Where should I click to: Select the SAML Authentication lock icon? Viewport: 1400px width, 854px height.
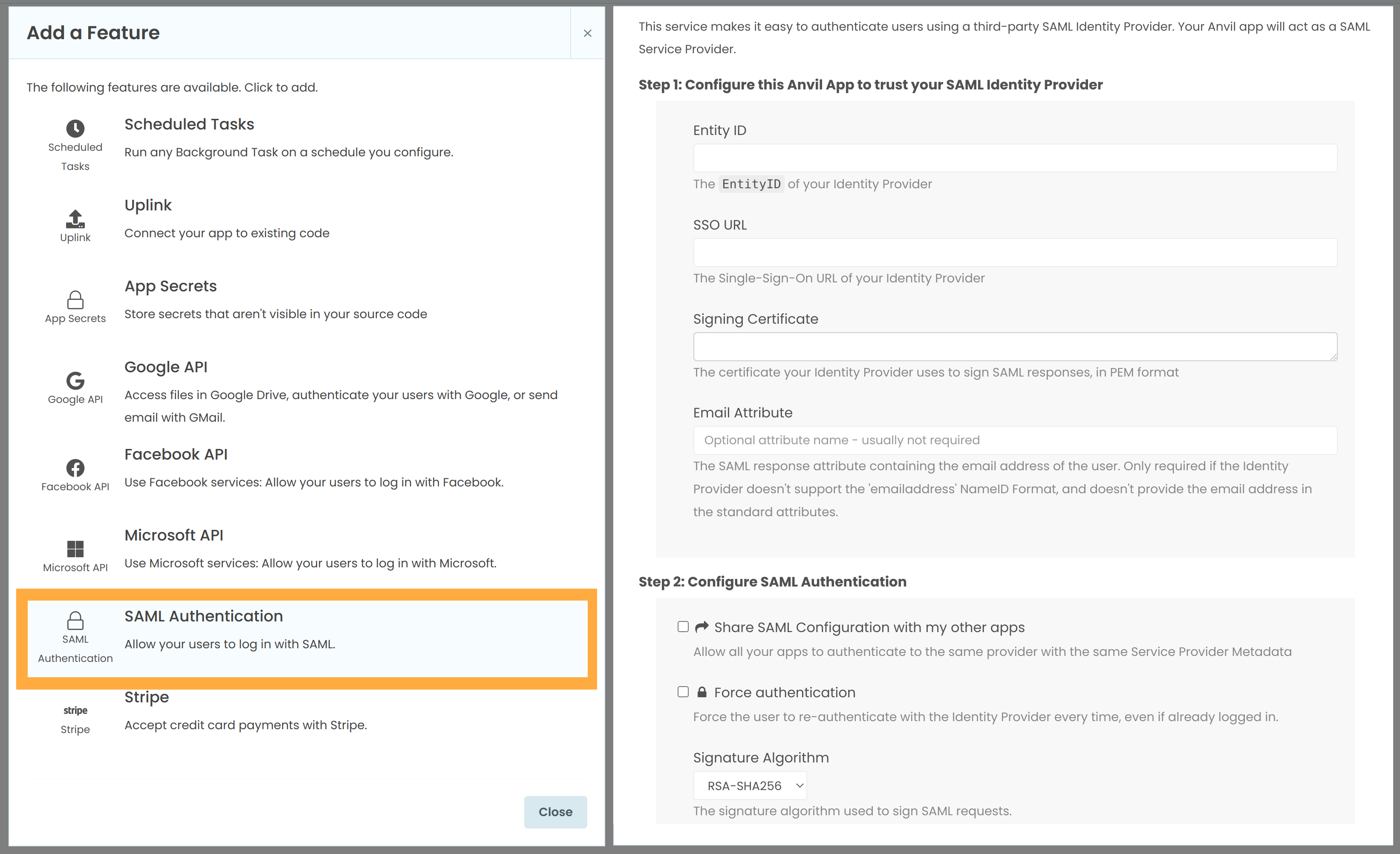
* * *
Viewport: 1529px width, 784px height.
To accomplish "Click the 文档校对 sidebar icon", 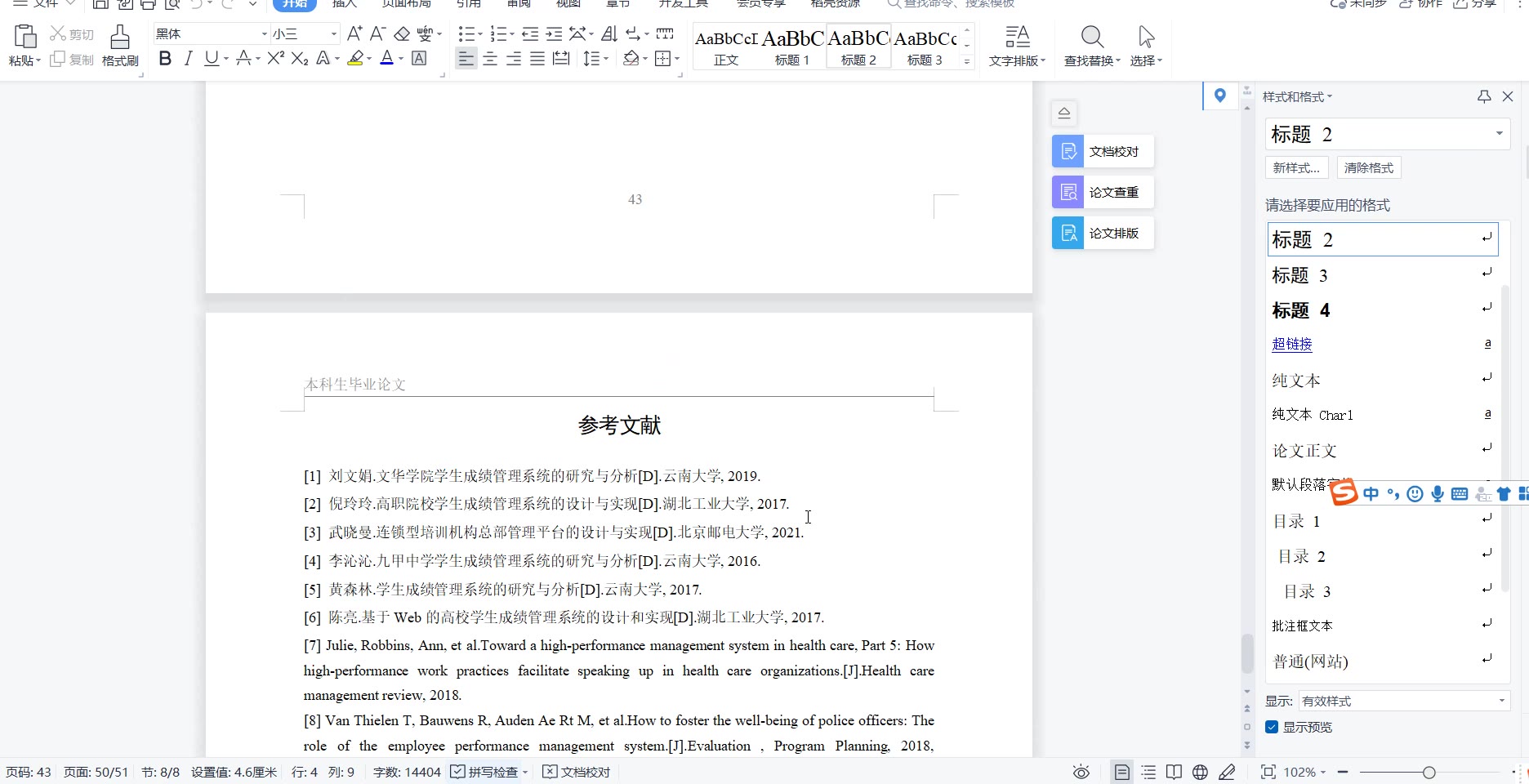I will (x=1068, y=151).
---
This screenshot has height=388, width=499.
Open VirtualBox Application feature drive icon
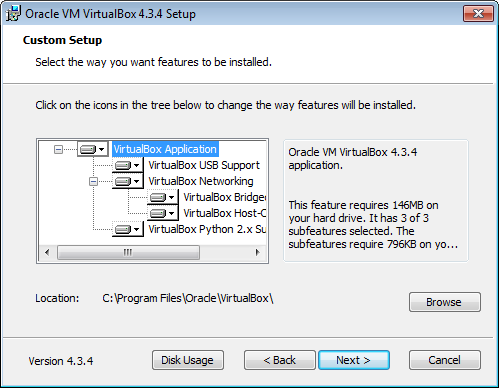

**WHAT THIS TASK INVOLVES**
Your whole answer should be one number, the count of lines in the records that hold "Viewport".

**ANSWER TO THIS EXERCISE**
2